### Ausgelesener Text
Introduction
Introduction Statistics Contact Development Disclaimer Help
# taz.de -- Kommentar BND-Affäre: Das ist Chefinsache
> In der BND-Affäre werden die Namen möglicher Bauernopfer sortiert. Das
> darf nicht blind machen: Verantwortlich ist Angela Merkel.
Bild: Angela Merkel sollte im Kanzleramt den Überblick haben.
Zuerst, das war Ende letzter Woche, wurde ganz rasch Gerhard Schindler
genannt. Er wäre so ein gutes Opfer gewesen. Der Leiter des
Bundesnachrichtendienstes ist nicht nur als FDP-Mitglied bekannt, sondern
verbucht in seiner Amtszeit schon so hinreichend viele Skandälchen, dass er
den politischen Reifestatus überschritten hat: Einst nahm er in seinem
Dienstflugzeug einen unverzollten Teppich für den früheren
FDP-Entwicklungsminister Dirk Niebel aus Afghanistan mit.

### Datensatz

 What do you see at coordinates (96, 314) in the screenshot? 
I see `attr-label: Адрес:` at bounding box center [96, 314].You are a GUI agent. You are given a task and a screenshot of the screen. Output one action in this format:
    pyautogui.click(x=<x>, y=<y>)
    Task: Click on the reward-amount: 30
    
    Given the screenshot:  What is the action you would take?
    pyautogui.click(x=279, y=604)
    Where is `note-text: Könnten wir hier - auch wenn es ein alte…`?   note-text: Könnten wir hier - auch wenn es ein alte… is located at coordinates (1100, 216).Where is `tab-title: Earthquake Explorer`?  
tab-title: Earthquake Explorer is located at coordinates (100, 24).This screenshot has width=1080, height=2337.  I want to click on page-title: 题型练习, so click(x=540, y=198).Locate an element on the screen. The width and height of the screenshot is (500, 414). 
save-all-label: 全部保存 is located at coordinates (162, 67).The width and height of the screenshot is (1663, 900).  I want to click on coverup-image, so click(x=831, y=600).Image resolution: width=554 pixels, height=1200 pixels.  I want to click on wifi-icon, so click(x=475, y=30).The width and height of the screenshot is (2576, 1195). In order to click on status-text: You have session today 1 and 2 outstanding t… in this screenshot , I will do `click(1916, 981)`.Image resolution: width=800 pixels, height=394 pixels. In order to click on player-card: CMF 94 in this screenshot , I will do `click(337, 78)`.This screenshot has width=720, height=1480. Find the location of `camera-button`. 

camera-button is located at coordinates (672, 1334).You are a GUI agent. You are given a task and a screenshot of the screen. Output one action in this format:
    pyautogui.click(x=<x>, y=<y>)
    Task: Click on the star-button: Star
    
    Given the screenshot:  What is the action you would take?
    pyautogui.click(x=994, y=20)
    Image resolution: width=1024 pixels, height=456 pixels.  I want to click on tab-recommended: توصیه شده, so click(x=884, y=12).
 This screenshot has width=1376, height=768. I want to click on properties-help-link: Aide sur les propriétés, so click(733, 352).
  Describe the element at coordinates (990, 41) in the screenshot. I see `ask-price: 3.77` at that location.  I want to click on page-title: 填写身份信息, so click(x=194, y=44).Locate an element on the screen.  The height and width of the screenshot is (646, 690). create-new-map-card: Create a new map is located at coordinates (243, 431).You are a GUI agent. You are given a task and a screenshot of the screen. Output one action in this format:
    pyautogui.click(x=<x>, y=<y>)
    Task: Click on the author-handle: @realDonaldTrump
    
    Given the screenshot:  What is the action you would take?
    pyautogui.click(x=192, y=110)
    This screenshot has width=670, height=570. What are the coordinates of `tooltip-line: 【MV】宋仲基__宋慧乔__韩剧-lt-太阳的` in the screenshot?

### Deine Aufgaben
(1) Gib aus dem Kommentar zur BND-Affäre Wort für Wort den Abschnitt aus, der mit den Worten "Zuerst, das war" beginnt und mit "aus Afghanistan mit." aufhört.
(2) Welcher Partei gehört der Leiter des Bundesnachrichtendienstes laut dem Kommentar zur BND-Affäre an?
(3) Schreib den Kommentar zur BND-Affäre dort weiter, wo er aufhört.

### Die Lösungen
(1)
Zuerst, das war Ende letzter Woche, wurde ganz rasch Gerhard Schindler
genannt. Er wäre so ein gutes Opfer gewesen. Der Leiter des
Bundesnachrichtendienstes ist nicht nur als FDP-Mitglied bekannt, sondern
verbucht in seiner Amtszeit schon so hinreichend viele Skandälchen, dass er
den politischen Reifestatus überschritten hat: Einst nahm er in seinem
Dienstflugzeug einen unverzollten Teppich für den früheren
FDP-Entwicklungsminister Dirk Niebel aus Afghanistan mit.

(2) Der FDP.

(3)
Dann wurde bekannt, dass der BND nicht nur Mailverkehre von Deutschen an
die NSA weitergeleitet, sondern auch Amtshilfe für den US-Drohnenkrieg
geliefert haben soll. Und jetzt das: Ein aus den Fugen geratener
Bundesnachrichtendienst, der in Europa Wirtschaftsspionage mit der NSA
betreibt, unkontrollierbar dazu, schwer zu durchschauen. Wieso nicht diesen
Mann abservieren?
Alles wäre so einfach.
Dann, als bekannt wurde, dass das Bundeskanzleramt seit 2008 zwar davon
wusste, aber nichts dagegen unternahm, dass die USA im gemeinsamen Netz mit
dem BND europäische Unternehmen, Behörden und Politiker ausspionierte,
rückte ein anderer Name auf die Liste. Thomas de Maizière. Seinerzeit war
er als Kanzleramtsminister unter Angela Merkel für die Kontrolle des
Bundesnachrichtendienstes zuständig. Heute ist er ein angezählter Minister,
der überall Ärger hat, auch wegen des Sturmgewehrs G36. Wieso nicht diesen
Mann abservieren?
Alles wäre so einfach.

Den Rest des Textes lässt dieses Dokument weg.